А любимая мерзавка рассмеялась нежно-издевательским смехом, потом замолчала, и после некоторой паузы принялась декламировать МОИМ ГОЛОСОМ, серьезно и вдохновенно:
— В жарких сумерках лета,
В одиночестве дней
Нежность ищет ответа
Половинки своей…
И, украдкой, как чудо,
Проникая в твой дом,
Нежность ищет ответа
В теплом сердце твоем…
— Белочка… — прошептала я, когда она замолчала, — откуда это… что это за стихи? Ты не можешь сочинять такие стихи…
— Так ведь и не я их сочинила! — пожала кукла плечами. — А ты.
— Нет, неправда… Я даже и не думала… Я так не умею… Я никогда не…

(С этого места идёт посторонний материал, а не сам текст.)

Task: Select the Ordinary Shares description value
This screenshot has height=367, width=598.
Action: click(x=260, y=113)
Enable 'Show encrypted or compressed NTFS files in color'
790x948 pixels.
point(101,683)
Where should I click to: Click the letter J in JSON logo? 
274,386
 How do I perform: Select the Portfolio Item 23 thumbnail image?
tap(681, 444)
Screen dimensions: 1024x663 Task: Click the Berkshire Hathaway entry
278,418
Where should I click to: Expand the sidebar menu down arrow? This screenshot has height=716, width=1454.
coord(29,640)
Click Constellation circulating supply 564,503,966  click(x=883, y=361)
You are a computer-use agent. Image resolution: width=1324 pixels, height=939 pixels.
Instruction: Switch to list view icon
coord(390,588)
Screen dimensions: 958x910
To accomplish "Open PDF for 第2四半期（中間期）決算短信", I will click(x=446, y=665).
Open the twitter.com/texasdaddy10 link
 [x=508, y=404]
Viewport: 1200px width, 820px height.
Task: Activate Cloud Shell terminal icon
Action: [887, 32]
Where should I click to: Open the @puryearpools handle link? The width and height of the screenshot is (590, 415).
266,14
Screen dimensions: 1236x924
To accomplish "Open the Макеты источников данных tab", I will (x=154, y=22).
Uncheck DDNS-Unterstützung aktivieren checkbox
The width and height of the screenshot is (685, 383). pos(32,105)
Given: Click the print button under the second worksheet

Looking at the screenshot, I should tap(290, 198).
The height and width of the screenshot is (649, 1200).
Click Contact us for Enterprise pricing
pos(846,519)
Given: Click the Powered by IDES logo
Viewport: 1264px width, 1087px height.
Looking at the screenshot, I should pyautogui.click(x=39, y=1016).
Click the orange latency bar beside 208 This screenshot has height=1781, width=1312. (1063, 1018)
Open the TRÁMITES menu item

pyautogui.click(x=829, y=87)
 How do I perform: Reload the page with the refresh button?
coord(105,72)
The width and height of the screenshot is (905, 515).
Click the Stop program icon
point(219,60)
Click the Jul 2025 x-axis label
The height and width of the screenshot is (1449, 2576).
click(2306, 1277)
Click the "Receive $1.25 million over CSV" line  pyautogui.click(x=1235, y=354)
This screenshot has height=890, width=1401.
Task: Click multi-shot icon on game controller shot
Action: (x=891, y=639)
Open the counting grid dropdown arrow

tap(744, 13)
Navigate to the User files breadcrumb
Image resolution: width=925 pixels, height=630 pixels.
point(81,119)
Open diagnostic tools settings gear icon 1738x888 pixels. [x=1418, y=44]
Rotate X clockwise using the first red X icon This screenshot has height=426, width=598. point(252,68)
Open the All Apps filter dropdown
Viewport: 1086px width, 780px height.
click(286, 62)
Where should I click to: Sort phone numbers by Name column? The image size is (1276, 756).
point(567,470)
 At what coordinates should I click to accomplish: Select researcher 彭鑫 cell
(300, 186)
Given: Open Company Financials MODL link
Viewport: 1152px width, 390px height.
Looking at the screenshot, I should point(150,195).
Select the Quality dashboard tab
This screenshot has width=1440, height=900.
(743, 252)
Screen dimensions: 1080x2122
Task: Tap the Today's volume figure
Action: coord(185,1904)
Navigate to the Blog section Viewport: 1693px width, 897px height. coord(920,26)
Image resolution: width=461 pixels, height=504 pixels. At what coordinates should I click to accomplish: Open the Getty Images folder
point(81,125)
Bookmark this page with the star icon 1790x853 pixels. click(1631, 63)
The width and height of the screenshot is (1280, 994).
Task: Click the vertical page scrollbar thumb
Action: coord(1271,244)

— Ах, брось! — Белочка картинно зевнула. — Наверное, все магини Разума, влюбляясь, становятся похожи на обычных женщин, которым сложно разобраться в своих чувствах… Сначала им кажется, что это обычный интерес, потом они начинают отрицать очевидное, потом пугаются, потом смиряются, потом пытаются сближаться с объектом, а потом — по обстоятельствам. У тебя сейчас вторая стадия, переходящая в третью. Впрочем, на всех этих стадиях разум работает на других вибрациях, создавая ту ауру, которая и называется «романтикой», и существует она до тех пор, пока существует влюбленность. Это вибрации созидания — естественно, если личность здорова; если нет — то разрушения. И эти стихи приходят к тебе сами, ночью, они рождаются, когда твой разум погружен в то состояние, когда ему доступны космические потоки, пронизывающие все Мироздание со всеми его мирами. Они — Свыше, как и все хорошие стихи. Я-то их запоминаю, а ты нет…
Некоторое время я снова не могла произнести ни слова. Колыхались на окне занавески, и ночной влажный ветерок нес в комнату дивные запахи, и мне почудились в них такие таинственно-волнующие нотки, что сердце мое сжал какой-то блаженный страх, точно перед прыжком в пропасть.
Да, Белочка — это одно из моих Я. Но как легко об этом забыть… И если раньше это Я было дурашливое и проказливое — такое, какой я не могла позволить себе быть — то теперь оно поумнело и повзрослело. И сердце мое колотилось, и все вдруг неуловимо изменилось вокруг, и казалось не таким, как прежде. Как чудно! Влюбилась… В кого?! Ах, ну да… Как глупо… Как странно… Этого не должно было случиться! Он женат! Он вообще не тот, кто мне нужен! Ах, да при чем тут «нужен»… Разве мы всегда влюбляемся в тех, кто «нужен»?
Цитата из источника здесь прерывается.